**Activity**
Where does "text" occur in the listing? Copy every line that holds it.

**Supplied data**
# # # # # # #
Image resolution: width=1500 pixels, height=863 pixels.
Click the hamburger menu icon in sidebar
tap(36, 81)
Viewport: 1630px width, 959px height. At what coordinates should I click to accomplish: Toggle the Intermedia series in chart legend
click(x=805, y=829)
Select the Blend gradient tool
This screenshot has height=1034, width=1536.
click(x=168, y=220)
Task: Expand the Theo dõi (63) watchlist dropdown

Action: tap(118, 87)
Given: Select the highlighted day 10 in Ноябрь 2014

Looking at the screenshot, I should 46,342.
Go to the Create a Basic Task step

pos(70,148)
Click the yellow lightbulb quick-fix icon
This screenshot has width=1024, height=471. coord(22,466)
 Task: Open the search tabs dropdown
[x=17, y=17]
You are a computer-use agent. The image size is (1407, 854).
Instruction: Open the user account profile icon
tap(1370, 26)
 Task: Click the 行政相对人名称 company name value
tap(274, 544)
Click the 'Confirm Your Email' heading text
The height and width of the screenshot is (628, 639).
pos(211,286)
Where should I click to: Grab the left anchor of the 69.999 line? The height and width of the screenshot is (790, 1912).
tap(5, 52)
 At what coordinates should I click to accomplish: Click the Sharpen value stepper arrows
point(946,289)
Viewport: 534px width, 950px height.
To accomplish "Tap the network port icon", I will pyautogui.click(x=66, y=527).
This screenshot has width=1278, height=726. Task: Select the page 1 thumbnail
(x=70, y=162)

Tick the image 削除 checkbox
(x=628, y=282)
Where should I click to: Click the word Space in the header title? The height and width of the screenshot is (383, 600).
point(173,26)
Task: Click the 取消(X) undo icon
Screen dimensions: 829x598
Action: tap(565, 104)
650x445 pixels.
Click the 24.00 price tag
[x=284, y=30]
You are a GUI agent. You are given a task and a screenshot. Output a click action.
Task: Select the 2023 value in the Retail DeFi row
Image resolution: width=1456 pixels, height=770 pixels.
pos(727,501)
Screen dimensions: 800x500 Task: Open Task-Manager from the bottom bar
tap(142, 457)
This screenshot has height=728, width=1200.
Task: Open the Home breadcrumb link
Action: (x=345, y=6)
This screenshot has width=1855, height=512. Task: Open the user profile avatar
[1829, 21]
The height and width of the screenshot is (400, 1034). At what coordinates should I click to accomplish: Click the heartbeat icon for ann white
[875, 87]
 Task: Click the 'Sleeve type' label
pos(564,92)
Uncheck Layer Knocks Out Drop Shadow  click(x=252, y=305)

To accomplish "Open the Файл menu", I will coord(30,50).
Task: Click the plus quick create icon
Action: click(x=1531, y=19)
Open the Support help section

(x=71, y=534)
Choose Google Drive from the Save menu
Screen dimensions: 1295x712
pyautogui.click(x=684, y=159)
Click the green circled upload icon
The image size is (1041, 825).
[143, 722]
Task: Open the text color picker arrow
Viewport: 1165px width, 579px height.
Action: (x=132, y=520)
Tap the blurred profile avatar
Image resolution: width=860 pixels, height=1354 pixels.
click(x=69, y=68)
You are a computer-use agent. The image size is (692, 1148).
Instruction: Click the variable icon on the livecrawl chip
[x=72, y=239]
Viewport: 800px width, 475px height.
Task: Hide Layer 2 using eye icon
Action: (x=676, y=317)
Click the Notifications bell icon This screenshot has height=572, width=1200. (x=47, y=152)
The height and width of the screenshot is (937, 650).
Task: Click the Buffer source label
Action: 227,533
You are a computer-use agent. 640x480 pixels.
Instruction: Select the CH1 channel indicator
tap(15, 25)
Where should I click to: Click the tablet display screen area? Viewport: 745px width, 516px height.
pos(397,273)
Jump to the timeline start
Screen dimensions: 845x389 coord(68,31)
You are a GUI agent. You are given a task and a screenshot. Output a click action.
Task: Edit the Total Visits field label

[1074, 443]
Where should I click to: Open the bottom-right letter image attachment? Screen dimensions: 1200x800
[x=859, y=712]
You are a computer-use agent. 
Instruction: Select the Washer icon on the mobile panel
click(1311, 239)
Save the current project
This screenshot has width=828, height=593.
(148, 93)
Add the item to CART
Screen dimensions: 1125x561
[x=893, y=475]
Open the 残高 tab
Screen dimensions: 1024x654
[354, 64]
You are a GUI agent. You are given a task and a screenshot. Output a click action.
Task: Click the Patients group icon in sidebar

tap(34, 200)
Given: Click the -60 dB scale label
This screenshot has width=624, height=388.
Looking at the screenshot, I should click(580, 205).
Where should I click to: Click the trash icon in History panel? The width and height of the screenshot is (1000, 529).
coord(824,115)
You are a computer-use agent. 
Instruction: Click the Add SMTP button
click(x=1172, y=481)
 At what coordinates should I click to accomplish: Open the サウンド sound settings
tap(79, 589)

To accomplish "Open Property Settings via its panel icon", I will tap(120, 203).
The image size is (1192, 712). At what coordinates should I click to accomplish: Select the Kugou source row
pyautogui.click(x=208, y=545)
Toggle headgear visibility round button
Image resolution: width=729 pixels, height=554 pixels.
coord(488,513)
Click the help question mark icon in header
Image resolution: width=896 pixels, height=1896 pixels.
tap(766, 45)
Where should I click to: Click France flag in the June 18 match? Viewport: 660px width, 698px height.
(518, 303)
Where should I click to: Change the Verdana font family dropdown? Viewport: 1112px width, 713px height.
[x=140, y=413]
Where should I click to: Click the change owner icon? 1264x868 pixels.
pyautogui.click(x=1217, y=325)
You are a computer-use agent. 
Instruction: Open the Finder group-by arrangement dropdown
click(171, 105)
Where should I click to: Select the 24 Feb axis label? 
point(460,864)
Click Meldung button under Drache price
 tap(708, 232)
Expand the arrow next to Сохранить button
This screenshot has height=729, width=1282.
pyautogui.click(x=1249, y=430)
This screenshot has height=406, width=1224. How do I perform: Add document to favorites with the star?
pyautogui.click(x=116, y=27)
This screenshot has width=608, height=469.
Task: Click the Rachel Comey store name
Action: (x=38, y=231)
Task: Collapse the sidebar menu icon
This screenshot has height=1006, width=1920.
# # # # # # #
**Solution to this exercise**
Click the 'Confirm Your Email' heading text
Task: Open the text color picker arrow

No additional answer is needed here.